“啊啊啊啊呜呜呜呜看的我泪流满面的, 怎么做到最后两个人都哭了,不是,三个人, 我也跟着泪流不止。”
“正则和曜猪是怀着怎样的心情做的,说是分手炮也不对, 正则分明就已经醒酒了,不是不清醒啊呜呜呜……宝贝哭的我好心痛, 我怎么感觉两个人最后不能在一起呀呜呜呜呜……”
“哦莫, 虽然车很香艳很豪华, 正则哭起来很美主动起来更美, 可我怎么有种不祥的预感, 拍摄任务结束了钱也快还清了,正则怎么还不答应呢。甜甜的恋爱也该开始了吧……”
“有什么好答应的?所有事情都处理完了吗?韩在勋报复了吗?没有受到任何惩罚呀, 前期崔明曜做的事情就一笔勾销了, 谁替正则原谅的?这样两个人还能滚到一张床上去,我都会觉得很可悲。
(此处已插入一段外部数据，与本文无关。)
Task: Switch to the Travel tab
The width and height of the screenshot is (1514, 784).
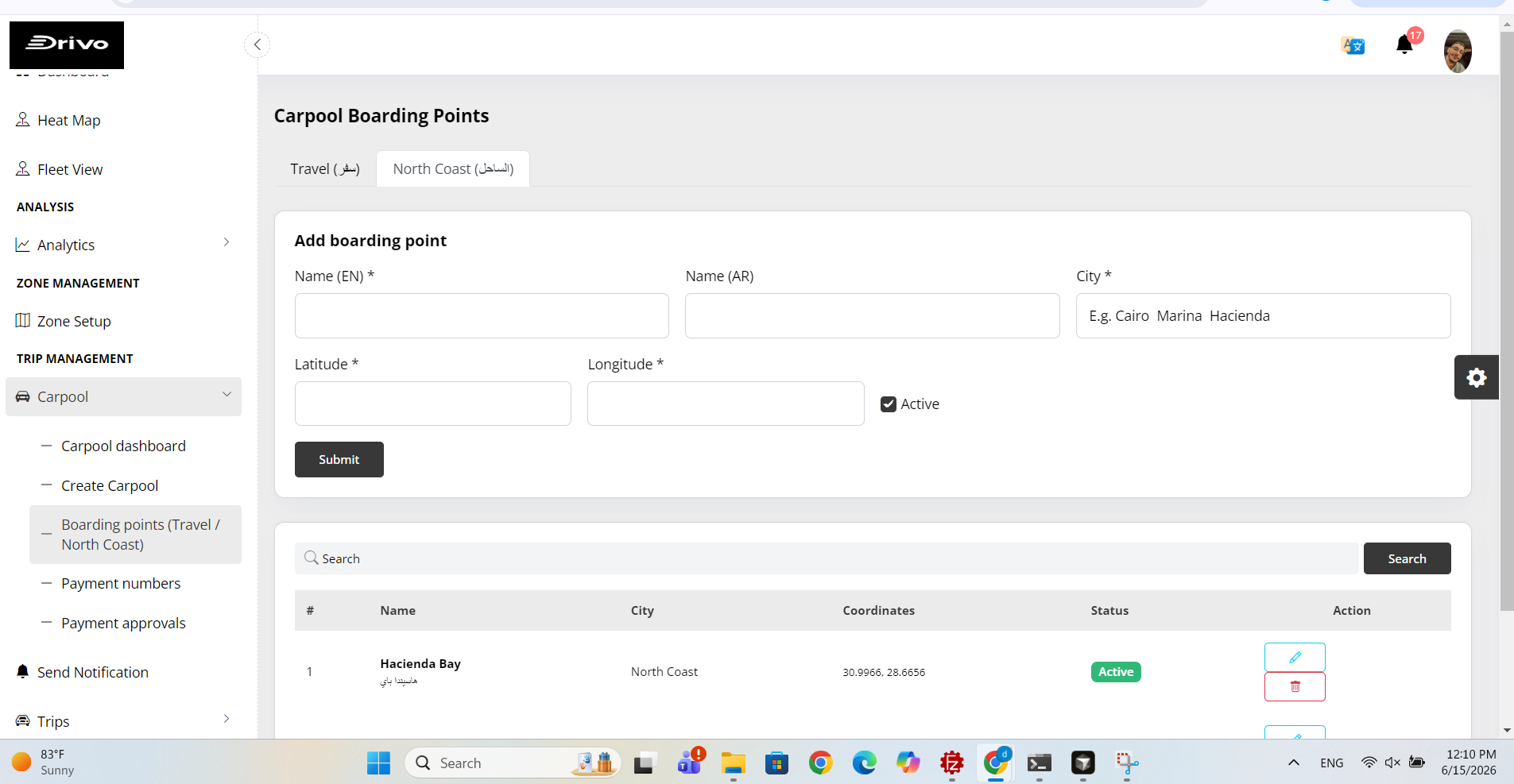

”
“上面那个叉出去,就不能甜一会吗?”
“急死了, 两个人长了嘴怎么都不说, 曜猪也不叫正则老婆了, 主动一点啊, 前面都主动了那么久了,临门一脚的事啊, 眼看着正则就要答应了。”
“大大请多多画车,哦莫这个画技又进步了,看的我好爽!”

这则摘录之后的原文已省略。